— How to complete this task —
Tally the lines below that contain "icon". The number is the whole answer.

— Source data —
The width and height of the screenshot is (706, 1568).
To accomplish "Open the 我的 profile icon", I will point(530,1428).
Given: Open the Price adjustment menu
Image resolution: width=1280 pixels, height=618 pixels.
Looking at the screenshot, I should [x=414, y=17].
...
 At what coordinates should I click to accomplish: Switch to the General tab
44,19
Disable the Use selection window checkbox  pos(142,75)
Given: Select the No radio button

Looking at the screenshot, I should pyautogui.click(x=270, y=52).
...
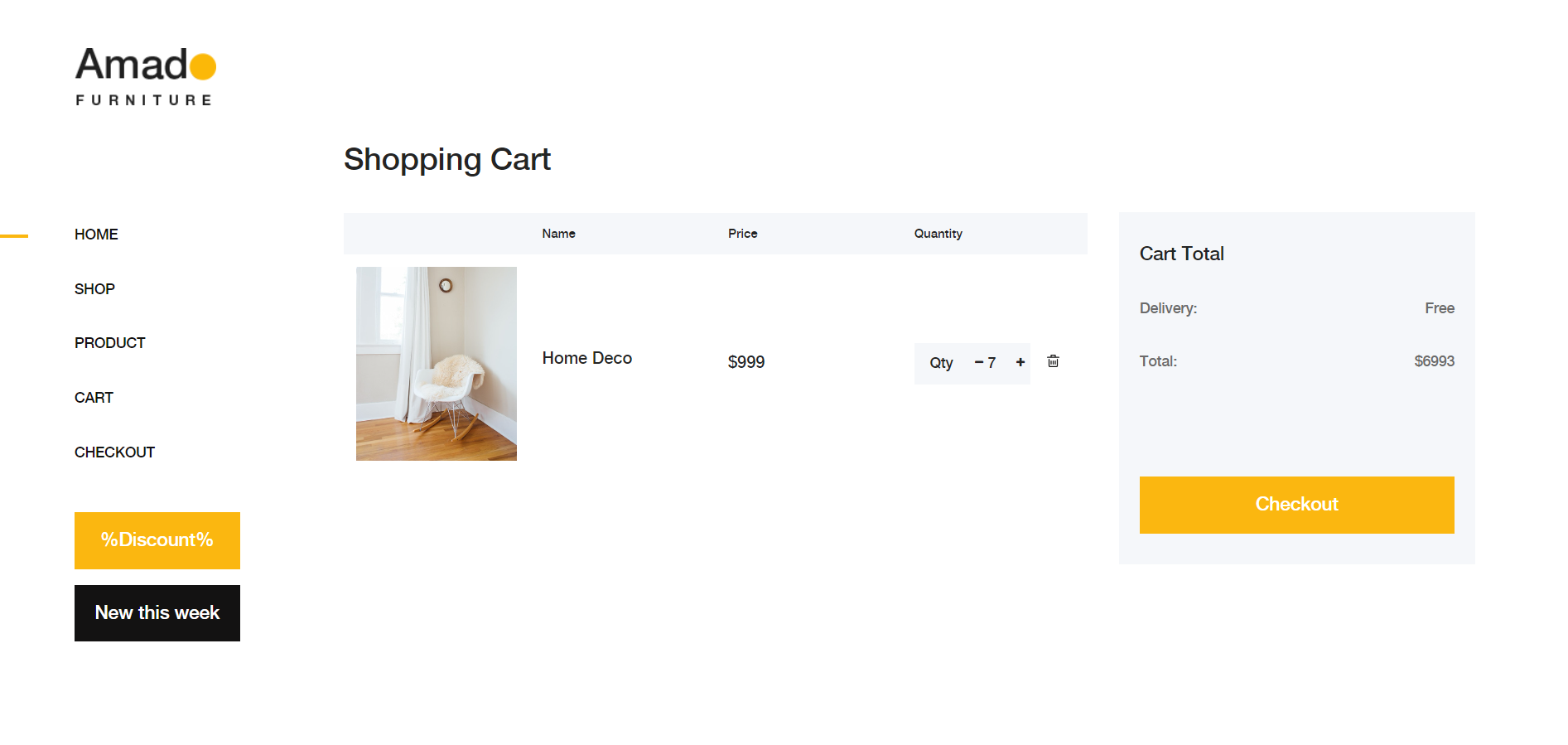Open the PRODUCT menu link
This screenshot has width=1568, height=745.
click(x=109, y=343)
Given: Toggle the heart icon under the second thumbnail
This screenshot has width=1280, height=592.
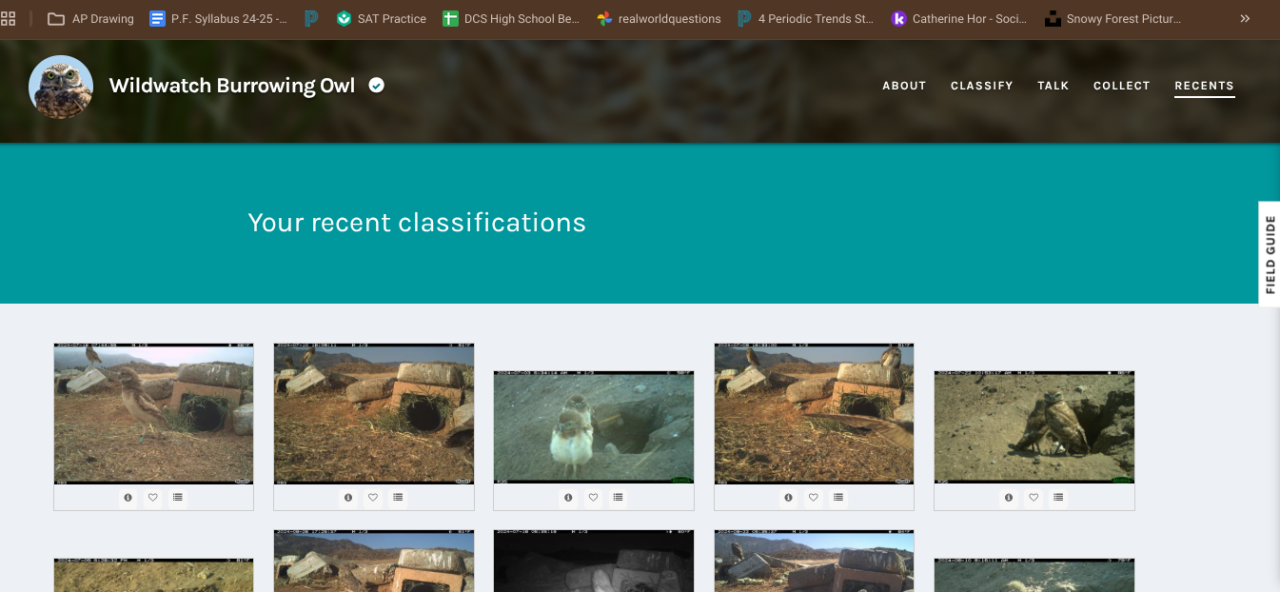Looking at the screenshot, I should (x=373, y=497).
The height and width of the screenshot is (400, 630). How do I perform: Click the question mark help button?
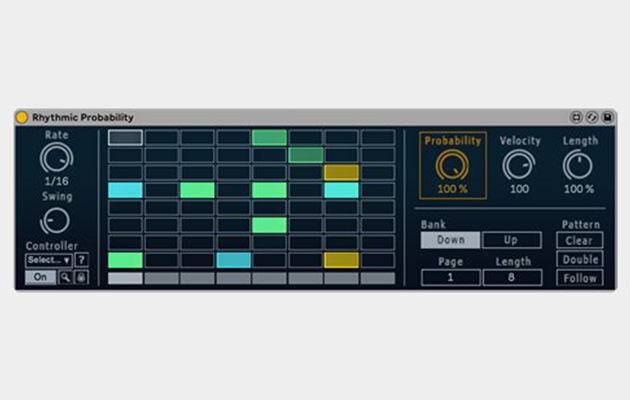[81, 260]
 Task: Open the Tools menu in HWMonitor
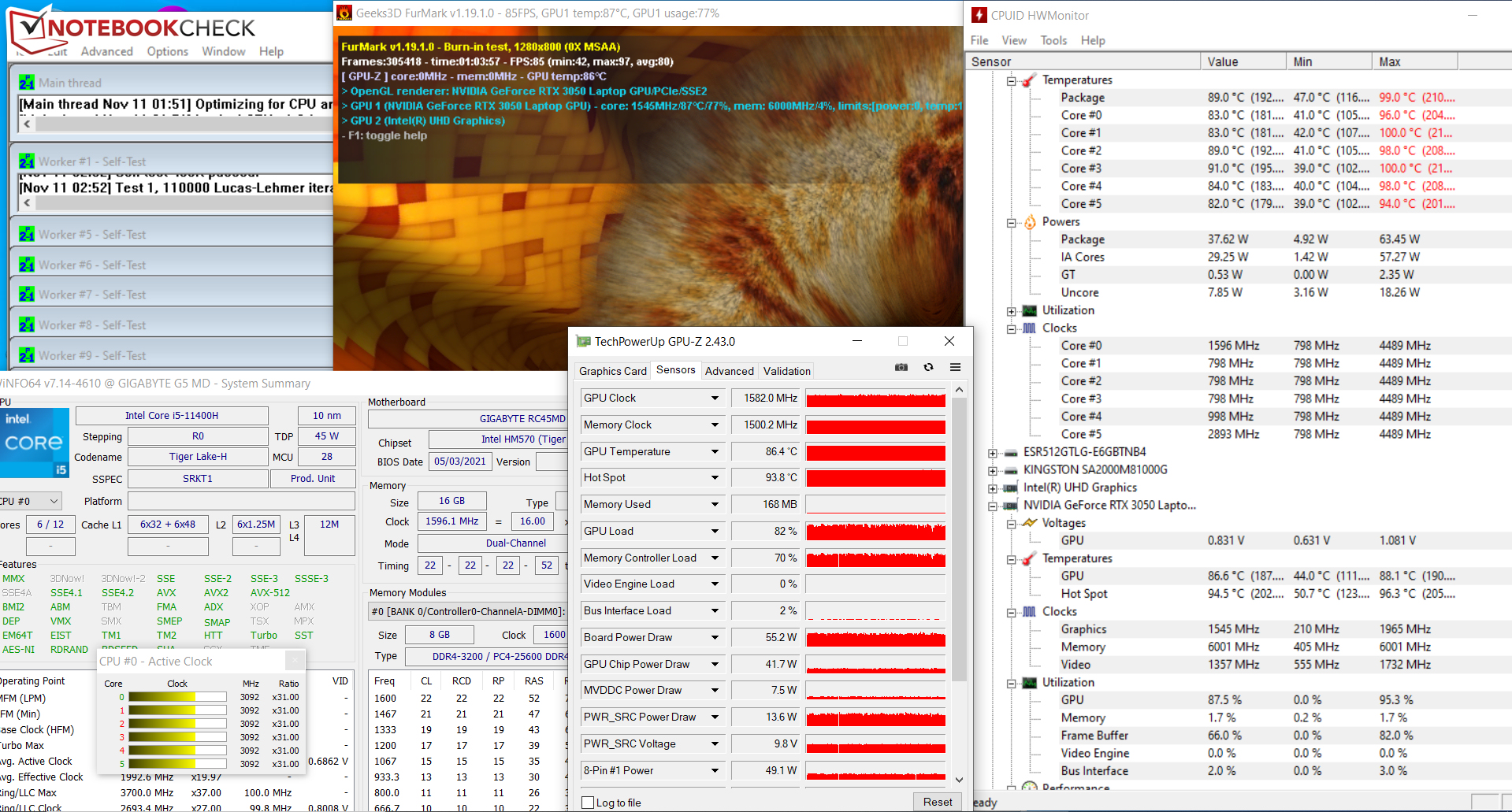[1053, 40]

— Expected answer —
2